One of the novel's main ideas is that man's suffering stems from the conflict between the spirit and the flesh. The author conceded later that his initial philosophical approach was too straightforward and explained the way it changed:As I was embarking upon the trilogy Christ and Antichrist, it seemed to me that there were two truths: Christianity, the truth about Heaven, and Paganism, the truth about Earth. I considered the merging of the two as a way of attaining the higher religious truth. As I was finishing it, I knew already that the union of Christ and Antichrist was blasphemous lie. I understood that both truths, those of heaven and Earth, have been already united in Jesus Christ. But now I am also sure that I had to walk this misguiding path to its very end to finally see the truth.
Nevertheless, as later critics noted, every single one of Merezhkovsky's protagonists starting with Leonardo da Vinci, Peter the Great, Alexander I, were "spiritual twins" of Julian, seeking the harmonious unity of spirit and flesh here on Earth.

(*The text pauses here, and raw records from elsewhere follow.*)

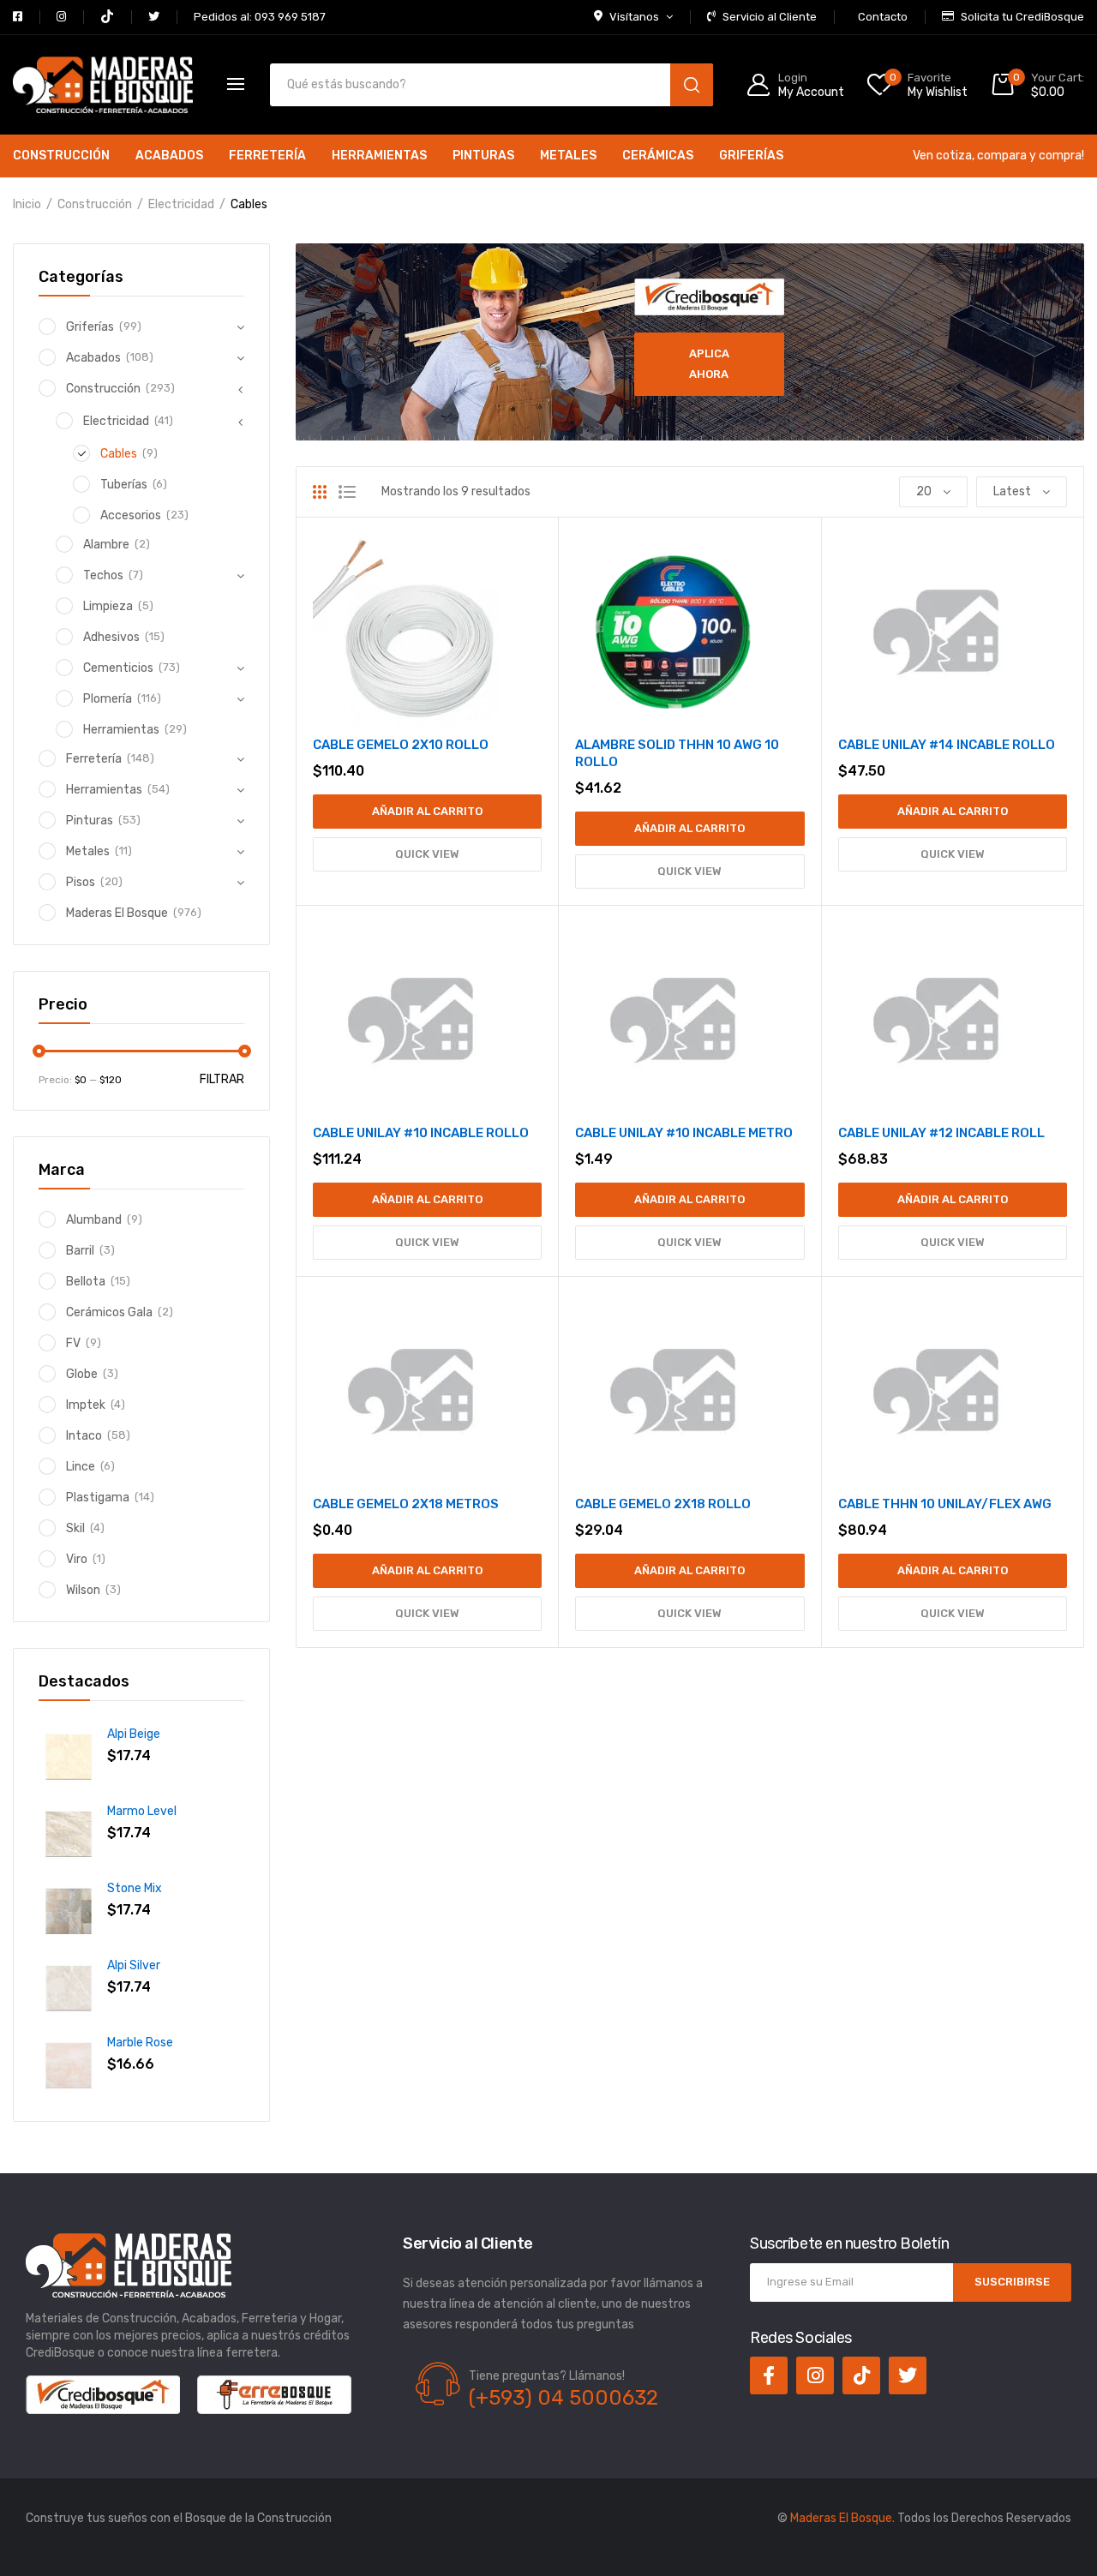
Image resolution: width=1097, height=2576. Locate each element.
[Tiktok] (861, 2375)
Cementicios (118, 668)
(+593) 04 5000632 (563, 2398)
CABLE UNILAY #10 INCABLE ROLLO (421, 1133)
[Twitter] (907, 2375)
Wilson (83, 1590)
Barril (80, 1250)
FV (73, 1343)
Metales (568, 155)
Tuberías (123, 484)
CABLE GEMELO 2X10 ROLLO (401, 744)
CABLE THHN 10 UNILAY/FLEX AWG (945, 1504)
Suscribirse (1012, 2281)
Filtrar (222, 1079)
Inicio (27, 204)
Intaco (84, 1436)
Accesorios (130, 515)
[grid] (320, 492)
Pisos (80, 882)
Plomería (107, 699)
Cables (118, 453)
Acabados (169, 155)
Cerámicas (657, 155)
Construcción (61, 155)
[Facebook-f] (769, 2375)
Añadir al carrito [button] (427, 811)
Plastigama (97, 1497)
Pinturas (483, 155)
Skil (75, 1528)
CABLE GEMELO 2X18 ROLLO (663, 1504)
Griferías (751, 155)
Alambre (106, 544)
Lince (80, 1466)
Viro (76, 1559)
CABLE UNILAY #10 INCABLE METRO (684, 1133)
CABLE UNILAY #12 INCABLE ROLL (941, 1133)
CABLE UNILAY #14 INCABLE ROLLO (946, 744)
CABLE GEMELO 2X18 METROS (406, 1504)
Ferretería (267, 155)
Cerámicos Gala (109, 1312)
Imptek (85, 1405)
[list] (347, 492)
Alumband (94, 1220)
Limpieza (108, 606)
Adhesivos (111, 637)
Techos (103, 575)
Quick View (427, 854)
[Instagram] (815, 2375)
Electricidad (181, 204)
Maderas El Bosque (117, 913)
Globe (82, 1374)
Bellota (85, 1281)
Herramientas (379, 155)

Of the novels's Nietzschean tendencies, philosopher Ivan Ilyin later wrote:False things are declared true. True things exposed as false. Could this be dialectics? The norm is perverse, perversion is normal. There is a Christian girl who – out of sheer kindness – gives herself to stableman to be debauched. There is a Christian deacon, the altar priest, who puts on a mascara to look as a whore and enjoys dirty erotic adventures in circus. There is a crucifixion, the body of Christ, the head of an ass. There is a holy martyr who spits into the eyes of his executors, pronouncing unholy oaths. Christians who think only how to slaughter the non-Christians. Christ comes as equal to the pagan god Dionysius [...] Witchcraft here resembles the Christian prayer and a prayer sounds more like casting a magic spell. Is this Art? If it is, then it defies all the laws of art. Is it religion? More like godlessness.

==Adaptation==
A Russian movie based on the novel, The Death of The Gods (1916 film), was released in 1916. It is considered a lost film.